I am crazy urgent to just get to the part with the kids. Enough with the planning, the money, the forms, etc. I think this will all make a lot more sense once I have the names and faces of the kids I am going to work with.
I am also pretty sure I am going to start an Improv club at the school. If I have to deal with kids in a strict, do-your-work mode for most of the time, it would really help me out to have just a little time each week to play with them, to do something totally silly & fun.
Went by Nordstroms Rack & got 2 belts, 2 pairs of pants, 2 shirts, and a pair of shoes for $200. Not bad, I think.
The belt bit was kind of humorous: I had gone to the gym and forgotten to pack a belt.

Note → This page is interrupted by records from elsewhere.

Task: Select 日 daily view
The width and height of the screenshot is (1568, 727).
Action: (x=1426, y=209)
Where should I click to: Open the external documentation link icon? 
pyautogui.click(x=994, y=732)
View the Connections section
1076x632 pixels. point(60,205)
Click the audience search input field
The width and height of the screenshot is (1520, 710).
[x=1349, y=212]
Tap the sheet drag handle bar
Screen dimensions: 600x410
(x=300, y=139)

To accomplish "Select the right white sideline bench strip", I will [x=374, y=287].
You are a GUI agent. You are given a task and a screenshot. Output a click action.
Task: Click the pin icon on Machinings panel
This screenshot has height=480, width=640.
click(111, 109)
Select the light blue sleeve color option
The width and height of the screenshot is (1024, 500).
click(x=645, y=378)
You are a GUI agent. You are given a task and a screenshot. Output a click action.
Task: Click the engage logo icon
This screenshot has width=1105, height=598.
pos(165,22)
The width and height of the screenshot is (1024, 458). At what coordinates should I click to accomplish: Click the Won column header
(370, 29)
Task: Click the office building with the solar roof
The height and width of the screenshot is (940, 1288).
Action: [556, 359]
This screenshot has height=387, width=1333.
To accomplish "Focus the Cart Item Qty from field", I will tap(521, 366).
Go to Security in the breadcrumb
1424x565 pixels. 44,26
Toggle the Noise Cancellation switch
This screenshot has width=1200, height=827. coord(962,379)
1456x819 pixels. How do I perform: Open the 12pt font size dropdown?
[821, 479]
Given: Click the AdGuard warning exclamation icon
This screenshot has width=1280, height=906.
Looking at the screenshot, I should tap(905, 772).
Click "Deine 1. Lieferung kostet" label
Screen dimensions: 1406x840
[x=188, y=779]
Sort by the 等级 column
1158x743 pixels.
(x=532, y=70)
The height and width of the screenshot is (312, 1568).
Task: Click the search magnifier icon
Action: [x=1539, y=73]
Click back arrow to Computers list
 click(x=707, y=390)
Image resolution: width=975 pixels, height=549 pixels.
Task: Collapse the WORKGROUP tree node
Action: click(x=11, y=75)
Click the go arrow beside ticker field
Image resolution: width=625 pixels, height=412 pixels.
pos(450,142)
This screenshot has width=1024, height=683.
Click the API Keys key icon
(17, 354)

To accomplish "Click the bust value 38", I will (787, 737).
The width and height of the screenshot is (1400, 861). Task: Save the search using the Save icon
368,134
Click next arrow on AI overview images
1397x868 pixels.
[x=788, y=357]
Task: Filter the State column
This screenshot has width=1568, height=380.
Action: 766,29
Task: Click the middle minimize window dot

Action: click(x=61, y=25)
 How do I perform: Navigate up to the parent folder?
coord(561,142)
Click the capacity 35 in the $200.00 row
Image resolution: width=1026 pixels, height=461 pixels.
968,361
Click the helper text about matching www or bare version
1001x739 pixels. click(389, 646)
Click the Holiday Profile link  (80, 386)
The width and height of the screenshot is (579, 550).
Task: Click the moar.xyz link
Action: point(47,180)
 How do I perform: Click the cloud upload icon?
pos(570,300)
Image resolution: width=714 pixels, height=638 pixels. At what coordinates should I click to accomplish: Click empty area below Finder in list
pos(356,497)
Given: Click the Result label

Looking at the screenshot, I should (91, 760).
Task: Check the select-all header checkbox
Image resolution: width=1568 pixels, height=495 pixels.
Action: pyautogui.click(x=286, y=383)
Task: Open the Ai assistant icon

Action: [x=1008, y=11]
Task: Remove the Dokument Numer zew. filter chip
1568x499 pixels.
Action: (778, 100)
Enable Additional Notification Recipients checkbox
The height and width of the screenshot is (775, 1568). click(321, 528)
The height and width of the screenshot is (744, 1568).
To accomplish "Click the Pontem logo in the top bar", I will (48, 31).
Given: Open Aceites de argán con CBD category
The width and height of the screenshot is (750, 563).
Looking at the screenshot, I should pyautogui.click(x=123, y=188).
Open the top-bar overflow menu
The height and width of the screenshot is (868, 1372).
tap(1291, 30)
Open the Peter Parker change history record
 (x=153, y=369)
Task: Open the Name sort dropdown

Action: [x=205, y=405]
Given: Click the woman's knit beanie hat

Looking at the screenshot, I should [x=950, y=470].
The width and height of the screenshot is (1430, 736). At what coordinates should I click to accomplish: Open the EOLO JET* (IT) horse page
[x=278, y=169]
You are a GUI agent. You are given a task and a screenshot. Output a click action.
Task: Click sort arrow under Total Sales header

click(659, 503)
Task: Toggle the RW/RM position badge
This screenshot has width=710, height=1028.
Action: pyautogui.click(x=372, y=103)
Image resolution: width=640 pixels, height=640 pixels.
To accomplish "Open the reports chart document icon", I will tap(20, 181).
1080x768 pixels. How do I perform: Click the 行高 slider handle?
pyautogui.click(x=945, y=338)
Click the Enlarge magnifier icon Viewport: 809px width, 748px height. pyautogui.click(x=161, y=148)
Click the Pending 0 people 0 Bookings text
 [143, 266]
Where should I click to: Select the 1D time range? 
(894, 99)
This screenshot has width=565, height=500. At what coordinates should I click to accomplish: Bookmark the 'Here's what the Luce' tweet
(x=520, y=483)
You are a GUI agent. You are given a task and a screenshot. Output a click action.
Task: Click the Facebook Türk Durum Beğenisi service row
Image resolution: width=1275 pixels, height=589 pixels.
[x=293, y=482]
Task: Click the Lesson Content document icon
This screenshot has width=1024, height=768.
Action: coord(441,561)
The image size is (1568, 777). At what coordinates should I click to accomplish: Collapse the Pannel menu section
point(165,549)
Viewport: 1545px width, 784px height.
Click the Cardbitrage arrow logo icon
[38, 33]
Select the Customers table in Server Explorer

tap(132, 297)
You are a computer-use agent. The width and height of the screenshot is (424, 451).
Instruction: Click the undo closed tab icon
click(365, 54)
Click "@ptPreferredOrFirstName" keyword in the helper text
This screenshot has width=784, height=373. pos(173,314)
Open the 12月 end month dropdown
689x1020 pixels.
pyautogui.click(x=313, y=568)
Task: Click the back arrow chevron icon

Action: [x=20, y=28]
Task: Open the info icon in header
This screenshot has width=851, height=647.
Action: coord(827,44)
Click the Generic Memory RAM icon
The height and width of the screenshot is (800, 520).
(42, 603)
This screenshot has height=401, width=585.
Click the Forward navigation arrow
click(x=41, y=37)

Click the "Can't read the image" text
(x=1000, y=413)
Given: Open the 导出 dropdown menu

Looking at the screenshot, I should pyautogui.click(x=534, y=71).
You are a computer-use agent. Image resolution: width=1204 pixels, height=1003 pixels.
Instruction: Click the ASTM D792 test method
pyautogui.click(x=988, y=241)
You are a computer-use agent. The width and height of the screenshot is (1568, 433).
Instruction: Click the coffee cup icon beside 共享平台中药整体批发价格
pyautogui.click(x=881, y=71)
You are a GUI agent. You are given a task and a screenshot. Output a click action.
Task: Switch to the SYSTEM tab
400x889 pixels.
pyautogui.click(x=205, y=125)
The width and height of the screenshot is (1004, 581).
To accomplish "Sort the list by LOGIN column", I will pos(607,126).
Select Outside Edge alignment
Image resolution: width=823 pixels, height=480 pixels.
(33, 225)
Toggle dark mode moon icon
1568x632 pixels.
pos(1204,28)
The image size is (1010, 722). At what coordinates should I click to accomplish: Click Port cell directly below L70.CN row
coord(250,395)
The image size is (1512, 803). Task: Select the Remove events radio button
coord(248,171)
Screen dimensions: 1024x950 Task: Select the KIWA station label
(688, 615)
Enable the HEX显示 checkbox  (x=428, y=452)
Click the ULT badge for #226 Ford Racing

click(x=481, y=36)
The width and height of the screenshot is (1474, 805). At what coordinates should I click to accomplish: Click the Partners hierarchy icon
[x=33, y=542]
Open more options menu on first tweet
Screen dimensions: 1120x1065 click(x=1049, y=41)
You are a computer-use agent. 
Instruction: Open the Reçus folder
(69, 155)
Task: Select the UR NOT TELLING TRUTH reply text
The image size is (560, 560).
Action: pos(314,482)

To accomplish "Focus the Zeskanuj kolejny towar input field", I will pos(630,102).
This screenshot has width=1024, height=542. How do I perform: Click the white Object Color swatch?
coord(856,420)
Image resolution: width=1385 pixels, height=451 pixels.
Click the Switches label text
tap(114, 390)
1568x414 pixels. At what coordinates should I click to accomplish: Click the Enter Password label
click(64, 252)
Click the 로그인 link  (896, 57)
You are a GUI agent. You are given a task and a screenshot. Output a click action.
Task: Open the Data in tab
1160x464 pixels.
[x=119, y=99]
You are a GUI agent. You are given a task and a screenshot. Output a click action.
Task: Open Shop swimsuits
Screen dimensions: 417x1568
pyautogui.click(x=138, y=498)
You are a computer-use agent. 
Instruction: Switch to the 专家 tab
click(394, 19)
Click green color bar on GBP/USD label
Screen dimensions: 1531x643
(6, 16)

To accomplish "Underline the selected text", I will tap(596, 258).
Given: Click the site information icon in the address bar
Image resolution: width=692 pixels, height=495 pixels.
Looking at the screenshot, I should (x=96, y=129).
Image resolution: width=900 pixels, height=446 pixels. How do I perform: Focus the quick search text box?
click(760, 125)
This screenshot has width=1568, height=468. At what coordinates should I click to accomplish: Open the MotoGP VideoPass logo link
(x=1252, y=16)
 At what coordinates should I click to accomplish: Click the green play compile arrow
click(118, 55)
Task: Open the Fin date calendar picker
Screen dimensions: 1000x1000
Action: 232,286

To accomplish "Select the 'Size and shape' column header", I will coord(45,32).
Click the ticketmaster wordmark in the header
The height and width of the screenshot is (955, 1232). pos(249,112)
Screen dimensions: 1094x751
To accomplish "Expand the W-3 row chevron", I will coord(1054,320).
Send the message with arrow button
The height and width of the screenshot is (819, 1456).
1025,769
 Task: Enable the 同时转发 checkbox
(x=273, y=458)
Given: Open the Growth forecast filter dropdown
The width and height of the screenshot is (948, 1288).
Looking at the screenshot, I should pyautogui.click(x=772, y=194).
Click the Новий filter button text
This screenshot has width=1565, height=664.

The jeans I packed were very baggy. Right after I went to Eastside to talk with the Vice Principal, and I only realized this was a problem once we were walking around campus: my pants would totally fall down if I did not hold them up. So I had to do this weird pants grab the whole time.
Saturday, August 8, 2009
Classroom
Today is a Saturday. The Vice Principal of the school told me I could come by today to get a look at my room and pick up some materials. The room is nice enough: the whole campus is very new. It reminds me of a JC that just got renovated or something: nice courtyard, new modern-looking buildings, etc.
The classroom is all whiteboards (I guess chalkboards have gone the way of the dodo?).
I got a binder compiled by the former teacher (evidently also a guy who left engineering to teach). It is this huge white beast, reminds me of a phone book. It's packed with lesson plans, overheads, handouts, notes, etc. And this is just one of what looked to be ~12 binders covering the entire year's curriculum.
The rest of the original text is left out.